Henry spent 54 days in the hospital, including nine on a ventilator, and is now continuing his recovery at home. But his family, grateful for the care and generosity of SRMC’s nurses, raised money to donate computer tablets to the hospital so that future patients can stay connected with their loved ones.

The online fundraising effort garnered more than $3,000 from 57 donors, and Computer Corner, the local business supplying the tablets, committed to matching that. Twenty-four Samsung Galaxy tablets were presented to the hospital on Saturday.

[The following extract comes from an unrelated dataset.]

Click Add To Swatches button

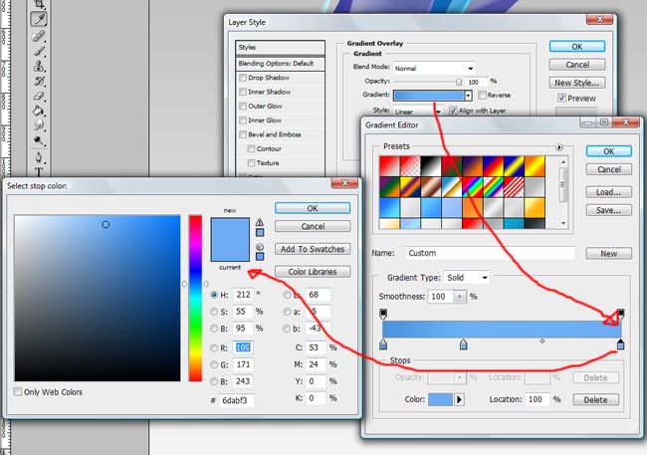pyautogui.click(x=313, y=249)
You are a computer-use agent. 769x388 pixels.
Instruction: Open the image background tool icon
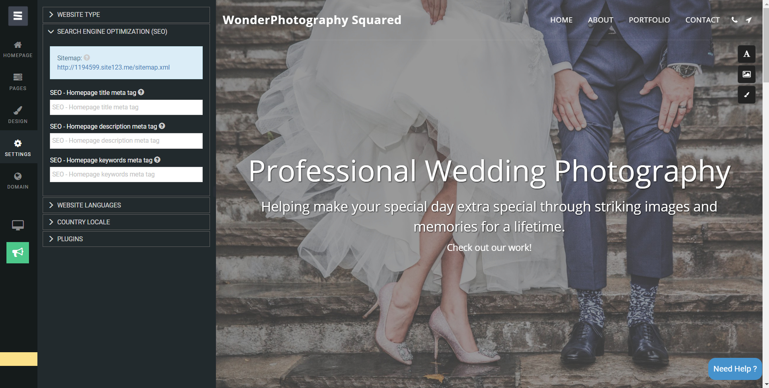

“We are humbled and grateful to the Vallo family and Computer Corner for this very generous gift to the organization,” said Jamie Silva-Steele, RN, MBA, SRMC’s president and CEO. “We were able to secure devices earlier in the pandemic to help patients communicate with their families, but the most recent surge proved that we did not have enough on hand to meet extreme patient volumes. This donation will ensure all inpatients will have this capability moving forward.”

The Vallos, married for 54 years, have three children, 12 grandchildren and 19 great-grandchildren. Daughter Heidi Roibal took the lead in spearheading a GoFundMe campaign to raise money for the tablets.

Her father, a retired contractor and acclaimed silversmith, is an Acoma Pueblo tribal member – and the family’s patriarch. “A lot of our culture comes through oral storytelling,” she says. “There was a missing piece when he was hospitalized.”

Henry could take calls on his flip phone when he first got to the hospital. But then he misplaced one of his hearing aids when he was transferred to the ICU, and there was only a single iPad available for patients in the entire unit.

“There were so many issues with just being able to communicate, so when one of the nurses offered to do a Zoom it was a godsend,” Roibal says. “Those nurses are absolute angels.”

Via Zoom, family members played videos for Henry as he recovered. “That was the pivot for him, I truly believe,” Roibal says. “It gave him the encouragement and inspiration to get better.”

As Roibal’s fundraising campaign exceeded its initial goal of $2,000, she decided to reach out to a local computer supplier to help support New Mexico businesses.

Brian Fletcher, who with his wife Kathryn completed the purchase of Computer Corner from its previous owners on February 1, wanted to help. “I told the family we would be happy to match what they were able to raise through the GoFundMe account,” he says.

Fletcher is also co-owner of FootPrints Home Care, which maintains a 501(c)3 nonprofit benevolent fund supported by the company’s owners and employees. The fund contributed $3,000, while Computer Corner salesman William “Dusty” Dial volunteered to give up his commission.

“We were able to give them a very good deal,” Fletcher says. “We cut our margins to the bone.” Going forward, he says, he hopes to help distribute tablets to other hospitals and senior care facilities around the state.